The second and third sections are tailored for your research organisation, including your selection of up to five research peer organisations.
The report will be available in this interactive format, as well as through a PDF format.
Customers have the option to purchase the full report with the addition of a Nature Navigator page, built specifically for this AI report. For more information about this product, please visit the Nature Navigator homepage: Nature Navigator | Nature Research Intelligence
According to analysis by Swiss Bank UBS, ChatGPT is the fastest growing app of all time, attracting more than one million users in the first five days.
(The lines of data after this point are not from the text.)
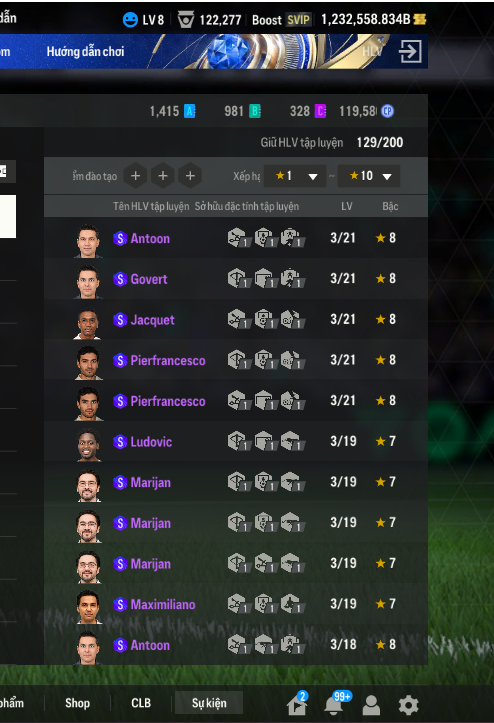Open the CLB tab in bottom bar
Image resolution: width=494 pixels, height=723 pixels.
point(141,703)
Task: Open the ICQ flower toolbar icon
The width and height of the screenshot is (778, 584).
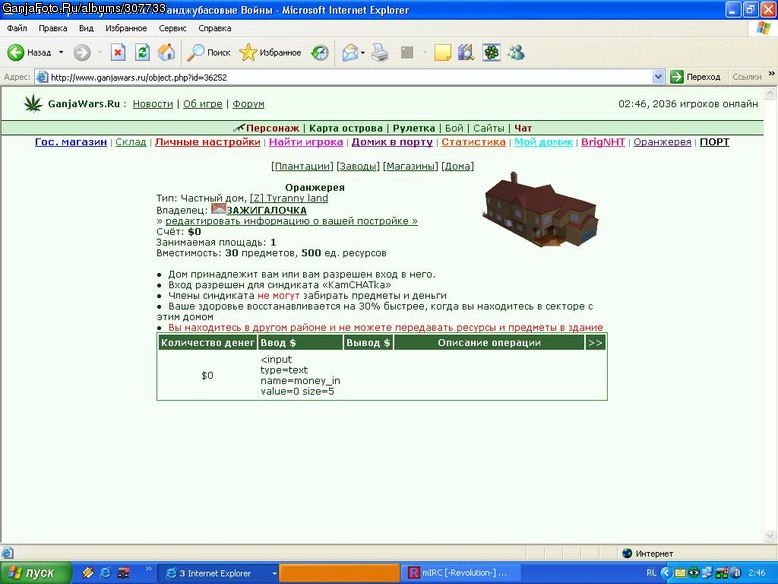Action: pyautogui.click(x=492, y=53)
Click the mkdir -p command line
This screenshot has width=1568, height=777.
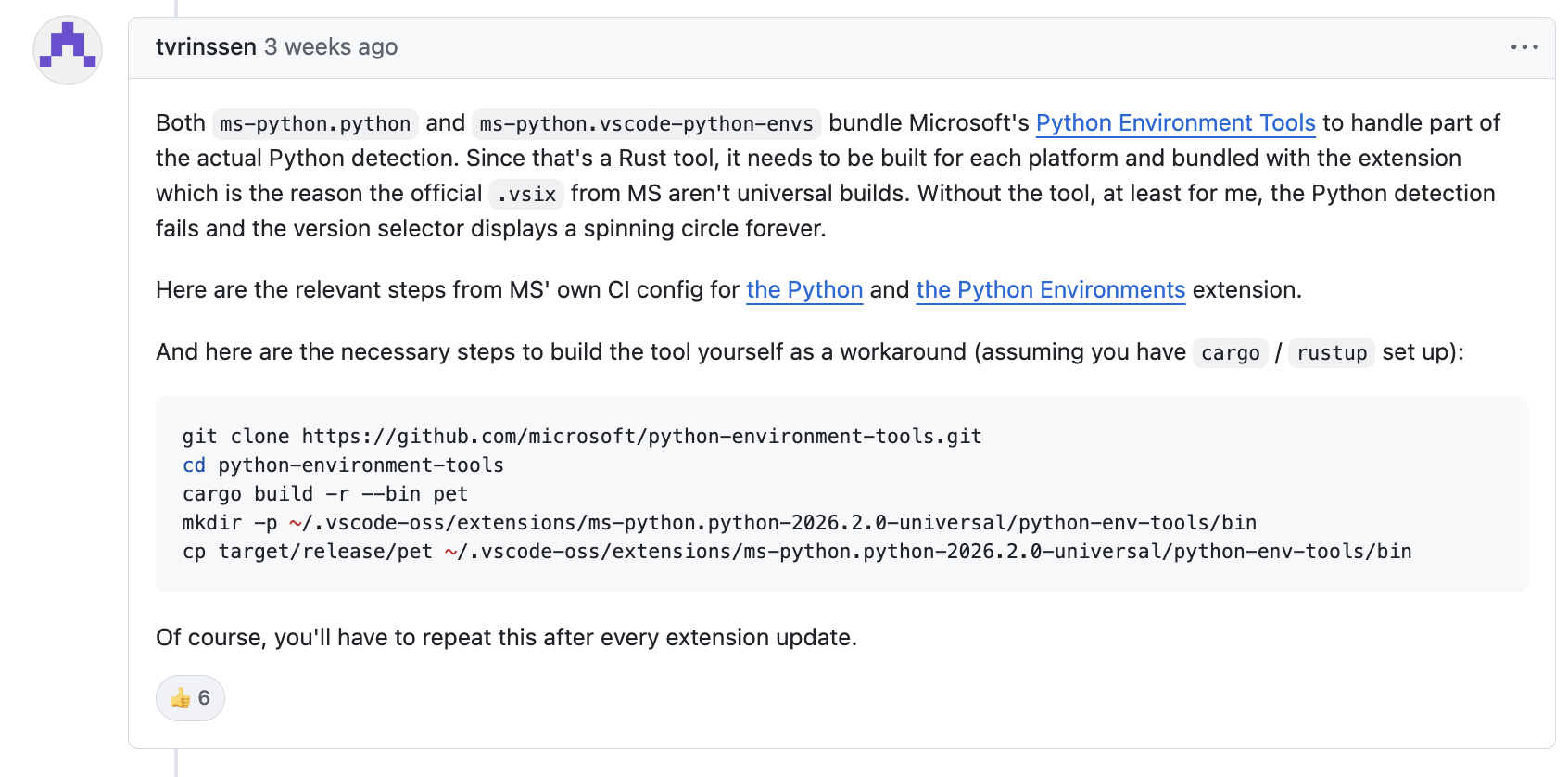point(719,522)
The natural language processing tool allows you to have human-like conversations, answering questions and assisting you in a vast array of tasks which will have far-reaching implications for the future of the global labour force.
This report describes researchers' current use of ChatGPT and similar large language models (LLMs).
Users of ChatGPT in first five days
The recent deployment of new LLMs have sparked much excitement about the opportunities this technology can bring to enhance productivity and answer questions that have previously been prohibitively difficult to solve.
However, there is no shortage of voices expressing concerns as to how humans can work harmoniously with AI systems and the quality of the outputs they produce, which have the potential to compromise research integrity and spread misinformation.
In fact, governments are beginning to regulate, with a draft European Union AI act being voted on in June 2023 which demands transparency and calls for an independent scientific body to certify generative AI, helping ensure the technology does not damage science and public trust.
The AI Safety Summit, held in Bletchley Park in the United Kingdom, reached a “world-first agreement” by leading AI nations to work collaboratively to identify, evaluate and regulate the risks of AI and the potentially harmful capabilities of AI models.
Despite the progress made at the Summit, some criticisms were raised that issues such as the energy-intensive nature of AI, which will have an associated impact on the environment, and safety issues, such as deepfake technology, were not adequately addressed.

AI Safety Summit November 2023
This report outlines the latest AI policy initiatives being discussed and the potential implications for the research world.
Clearly, a raft of new policy decisions will have to be made in this space, and a recent Nature article appraises how AI tools can be used to help science policy advisors, who are under pressure to produce policy summaries for civil servants and politicians often in weeks, or even days. This task involves sifting through millions of scientific papers and contemplating reports from advocacy groups - a daunting prospect.
In the future, AI systems should make such syntheses less time-consuming and free up the capacity of advisors, whilst helping policymakers make faster decisions. However, questions remain as to whether AI will undermine rigour or what safeguards will be in place to protect against AI errors that could affect public-policy decisions.
Whilst AI is one of the fastest-growing areas in scientific research, Nature’s 2023 postdoc survey found that only around one-third of postdoc researchers currently felt that AI had changed their day-to-day work, although commentators recognise that this proportion is likely to change rapidly as this nascent technology becomes more established.
Refining text and troubleshooting code were, by far, the main use cases for AI chatbots among this cohort. Whilst tools like ChatGPT have the promise of alleviating administrative workloads for researchers, there is an acknowledgement that chatbots are not best equipped to perform certain scholarly work which requires deep thought and ingenuity.